The wide Benjamin Franklin Parkway overflowed with the jubilant, who stood in line for hours and endured airport-style security checks to see history’s first pope from the Americas celebrate an open-air Mass in the birthplace of the United States.
The Mass — the last major event on Francis’ itinerary before the 78-year-old pontiff took off on the flight home to Rome — was a brilliant tableau of gold, green, white and purple in the evening sunlight of a mild early-autumn day.
Riding through the streets in his open-sided popemobile, the pontiff waved to cheering, screaming, singing, flag-waving crowds and kissed babies as he made his way to the altar at the steps of the columned Philadelphia Museum of Art.
With a towering golden crucifix behind him, Francis told his listeners that their presence itself was “a kind of miracle in today’s world,” an affirmation of the family and the power of love.
“Would that all of us could be open to miracles of love for the sake of all the families of the world,” he said to the hushed crowd spread out along the tree-lined boulevard.
Crowds a mile away fell silent during the Communion part of the Mass. Some people knelt on the paving stones at City Hall, a few blocks from the altar.
June Bounds, 56, of Rochester, New York, watched with fellow parishioners on a large screen at City Hall, closing her eyes and blinking back tears.
“It’s very overwhelming,” she said. “You feel like you’re one body with everyone here, whether you’re here, whether you’re back home, whether you’re anywhere in the world.”
Of the pope, she said: “He’s brought so much joy and holy spirit into the United States. It doesn’t matter if you’re a Catholic; he’s just trying to unite everybody for a better world.”
Organizers had predicted 1 million people would attend the Mass. There was no immediate estimate of the crowd. But some people got tired of waiting in line and gave up, while others may have been scared away altogether by the heavy security and weeks of dire warnings from the city about the potential disruptions.
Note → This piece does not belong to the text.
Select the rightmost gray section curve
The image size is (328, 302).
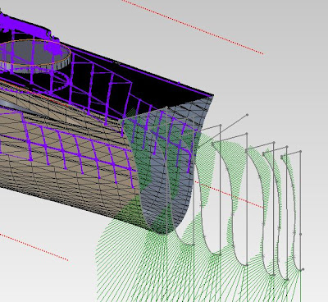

Train ridership was lower than expected, downtown hotel rooms went unfilled over the weekend, normally bustling city streets were deserted, some businesses closed early, and many Philadelphians complained that the precautions were oppressive.
Earlier in the day, Francis had a more solemn message for families scarred by the sins of the church itself.
The pope met with five victims of child sexual abuse and told them he was “deeply sorry” for the times they came forward to tell their stories and weren’t believed. He assured them that he believes them and that bishops who covered up for abusers will be made to answer for what they did.
“I pledge to you that we will follow the path of truth wherever it may lead,” Francis said in Spanish. “Clergy and bishops will be held accountable when they abuse or fail to protect children.”
Minutes later, he went into a meeting of bishops from the U.S. and around the world who were in town for a Catholic festival on the family and told them the same thing.
“God weeps” over what was done to the youngsters, he lamented.
The pope has agreed to create a new Vatican tribunal to prosecute bishops who failed to protect their flock, and he has accepted the resignations of three U.S. bishops accused of mishandling abuse cases.
During his first meeting with victims, held at the Vatican in July 2014, Francis similarly vowed to hold bishops accountable, but Sunday marked the first time that he warned the bishops themselves, face-to-face, and in public.